> **Task instructions**: Starting at the line that has "Click the master* branch label" and going through the end of the records, switch "window" to "panel", and write those lines out again with nothing else changed. Leave the pictures out of your answer.

> **Given information**:
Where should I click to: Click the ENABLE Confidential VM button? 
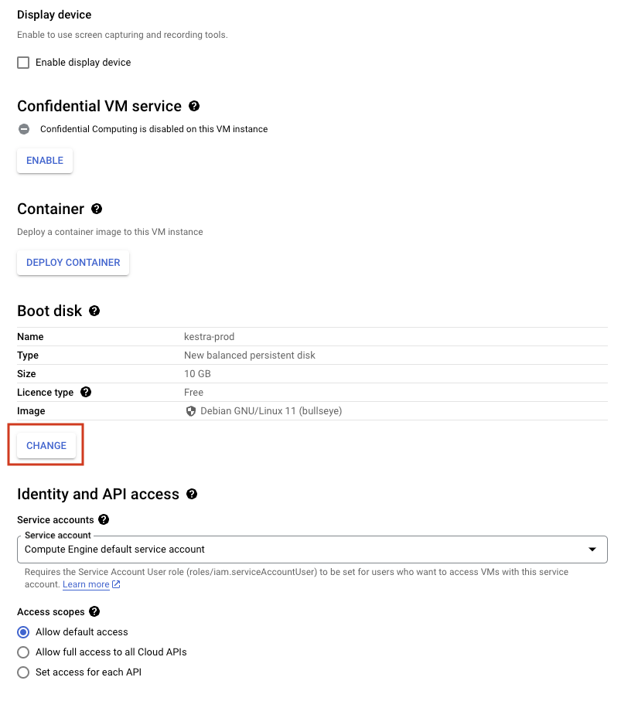45,161
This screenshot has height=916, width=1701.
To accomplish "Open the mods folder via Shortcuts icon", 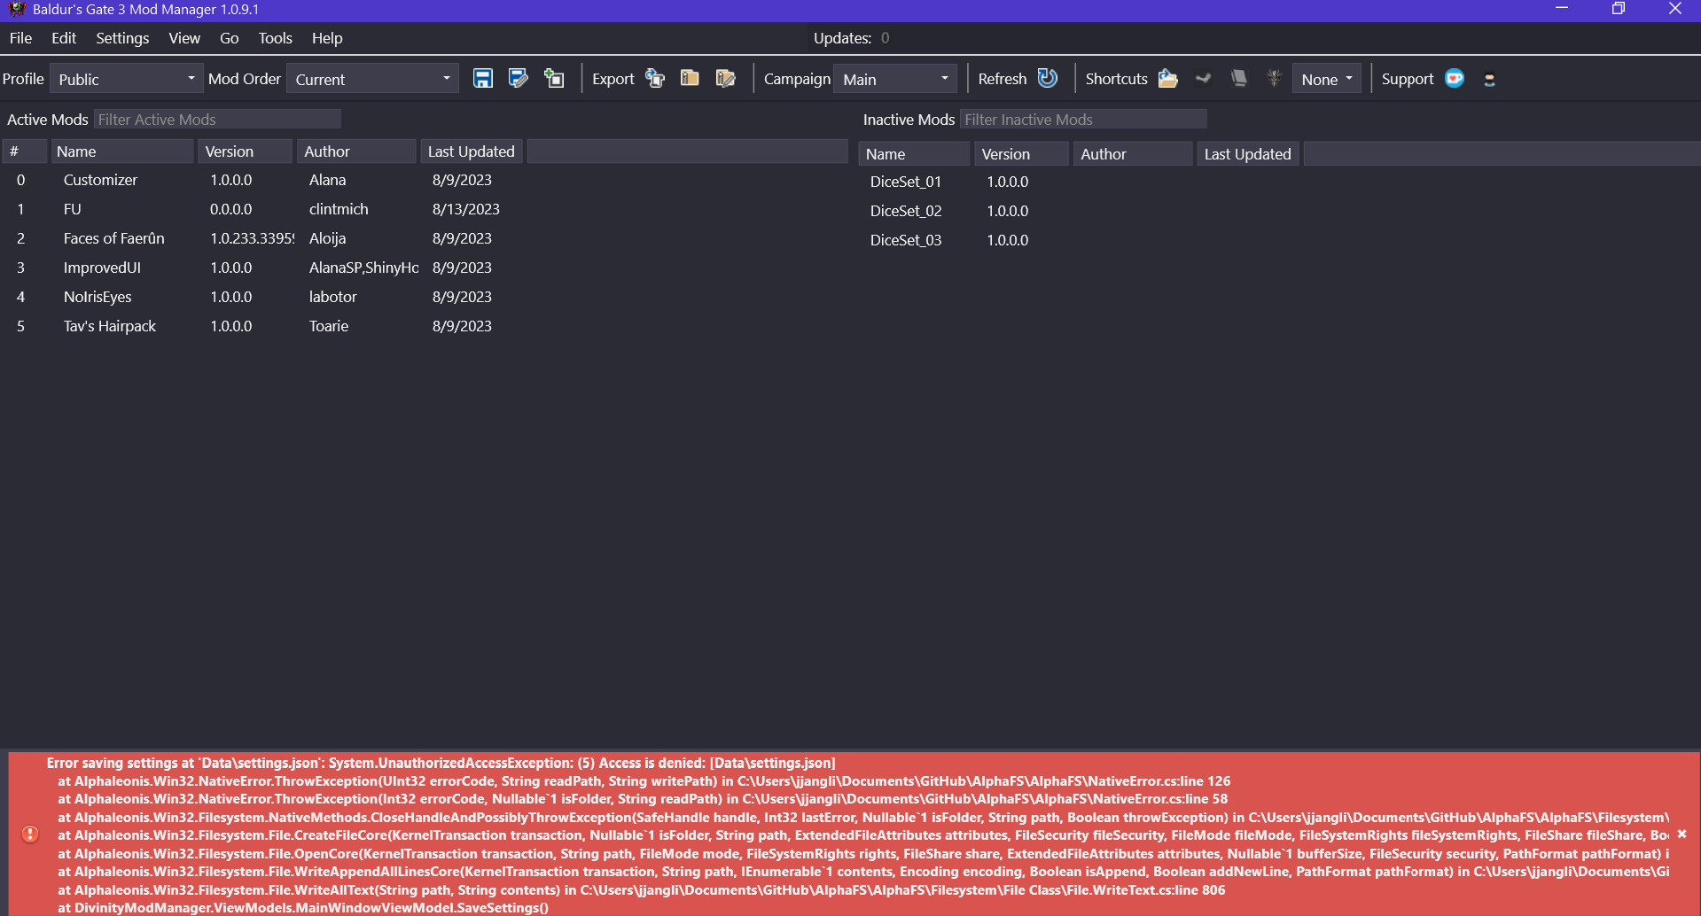I will [1167, 78].
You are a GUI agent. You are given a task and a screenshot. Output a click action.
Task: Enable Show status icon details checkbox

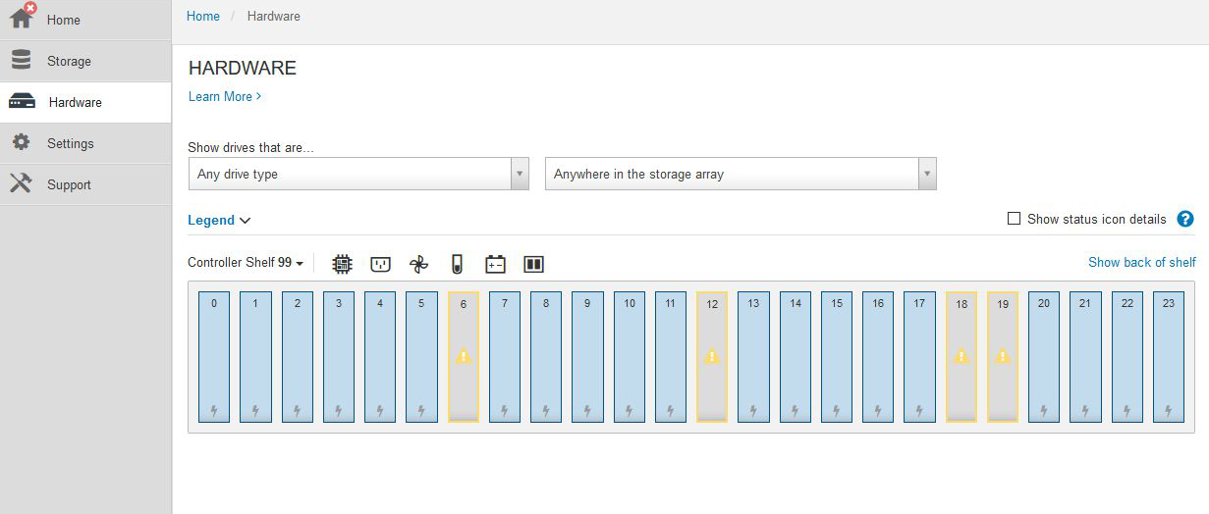click(1015, 219)
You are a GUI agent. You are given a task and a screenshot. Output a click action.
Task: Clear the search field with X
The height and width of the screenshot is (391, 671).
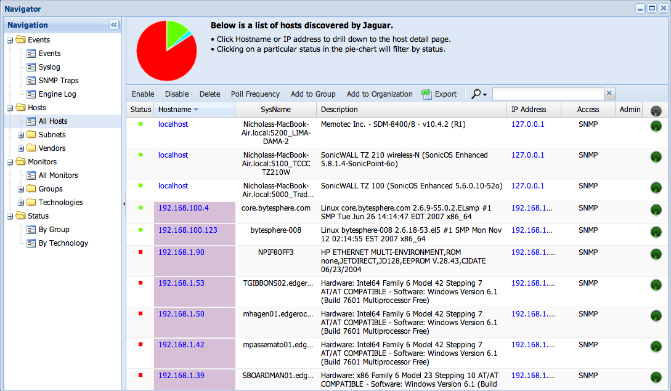(609, 94)
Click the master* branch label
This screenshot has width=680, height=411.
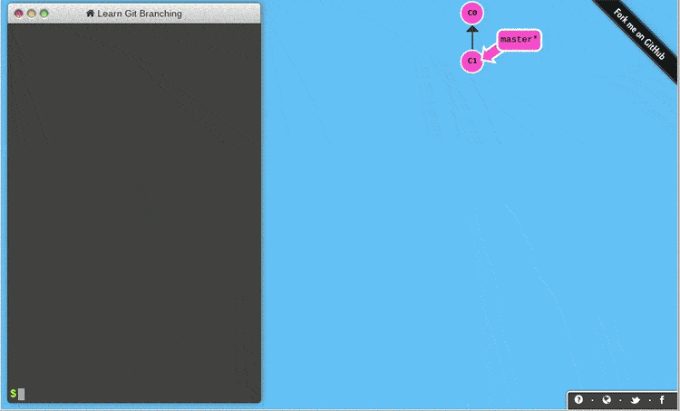click(520, 40)
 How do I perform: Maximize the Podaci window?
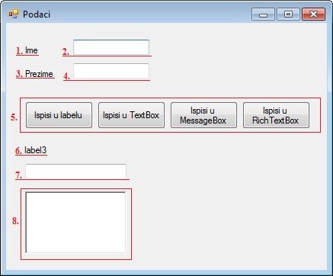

> **Full response**:
Click the master* branch label
This screenshot has width=680, height=411.
click(520, 40)
 How do I perform: Maximize the Podaci panel?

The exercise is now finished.